Makki di roti

Makki di roti is a very famous and traditional north Indian bread and popular in Punjab and Haryana. It is made of corn meal (corn flour), which is in yellow colour. Makki di roti means corn bread in Punjabi language. Makki di roti is unleavened Punjabi flat bread made on a hot iron griddle known as tawa. It is traditionally eaten with saag or sarson ka saag and the combination is very delicious. It is a little bit difficult to make and handle it but I have shown you how to make it a bit easily through pictures. I have added some wheat flour to make the handling a bit easier. In UK, as it is cold most of the time, I can see my friends making saag and makki ki roti very often at home.

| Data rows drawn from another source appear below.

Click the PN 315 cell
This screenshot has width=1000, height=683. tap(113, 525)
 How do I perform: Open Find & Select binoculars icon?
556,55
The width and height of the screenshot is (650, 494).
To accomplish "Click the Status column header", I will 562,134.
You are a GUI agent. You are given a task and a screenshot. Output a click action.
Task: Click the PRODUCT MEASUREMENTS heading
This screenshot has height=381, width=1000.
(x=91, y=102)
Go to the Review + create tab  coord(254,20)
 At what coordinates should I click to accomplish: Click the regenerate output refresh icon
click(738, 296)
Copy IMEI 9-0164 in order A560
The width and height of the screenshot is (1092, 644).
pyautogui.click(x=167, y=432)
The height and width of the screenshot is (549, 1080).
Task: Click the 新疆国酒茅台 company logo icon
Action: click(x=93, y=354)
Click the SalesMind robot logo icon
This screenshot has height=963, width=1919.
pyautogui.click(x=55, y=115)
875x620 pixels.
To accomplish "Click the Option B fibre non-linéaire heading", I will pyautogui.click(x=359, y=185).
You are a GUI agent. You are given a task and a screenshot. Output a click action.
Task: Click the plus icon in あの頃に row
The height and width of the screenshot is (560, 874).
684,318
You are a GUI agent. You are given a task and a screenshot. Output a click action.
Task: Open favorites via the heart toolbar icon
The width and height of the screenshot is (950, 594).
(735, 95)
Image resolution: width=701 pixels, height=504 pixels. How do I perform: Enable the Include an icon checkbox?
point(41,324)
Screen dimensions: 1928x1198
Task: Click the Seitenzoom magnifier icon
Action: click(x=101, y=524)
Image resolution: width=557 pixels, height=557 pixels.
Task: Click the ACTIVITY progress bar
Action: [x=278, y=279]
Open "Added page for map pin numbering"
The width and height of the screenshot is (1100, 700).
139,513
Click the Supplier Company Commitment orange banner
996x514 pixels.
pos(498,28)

  • Corn meal (makki ka aata) – 2 cups
  • Warm Water – 1 1/2 cup
  • Wheat flour – 3/4 cup
  • Oil – 1 tbsp
  • Salt - as per taste
  • OR

  • Corn meal – 1 1/2 cup
  • Wheat flour – 1/2 cup
  • Radish (mooli, grated) – 3 tbsp
  • Warm Water – 3/4 to 1 cup


    Making the dough

  • Mix the corn flour and wheat flour with salt in a wide bowl or a big plate.
  • Make a well in the centre of the flour. Add little water at a time when working and make a dough as you do for roti or chapathi.
  • If you are adding grated radish, then mix it first with the both flour and then start adding water.
  • Apply oil on your hands and pour some on the dough and mix well, until the dough is smooth but not sticky.
  • Divide the dough into small balls.
  • Place a cling film on the rolling surface and place the ball. Press firmly with your palm to flatten it. Place another cling film on it and roll with the rolling pin.
  • Roll it into a circle shape but keep it a little thick. It should not be thin like for chapathis.
  • Remove the cling film and carefully place it in your hand and put it on the hot tave (iron tava or non stick tava).
  • Cooking the roti

  • Place the makki ki roti on hot tava and let it cook for about 30 seconds.
  • Turn the roti and cook for another 40 seconds.
  • You can see that brown spots start forming on the roti.
  • When both sides start getting light brown spots, apply butter on the maaki ki roti on both sides and cook for a few seconds until it is cooked well on both sides.
  • Alternatively when it is almost cooked, apply butter on the roti and cook for 5 seconds on each side.
  • The time it takes to cook will depend on the thickness of your roti. Roughly it will take about 1 1/2 mins on each side to get fully cooked.


  • You can make the dough without adding wheat flour, but it is difficult to make the dough. One of my friends does not add wheat flour as she has been making it from her childhood.
  • You can add cold water instead of warm water.
  • You can add hing, ajwain, coriander leaves, green chillies, grated radish in the flour to get a different taste.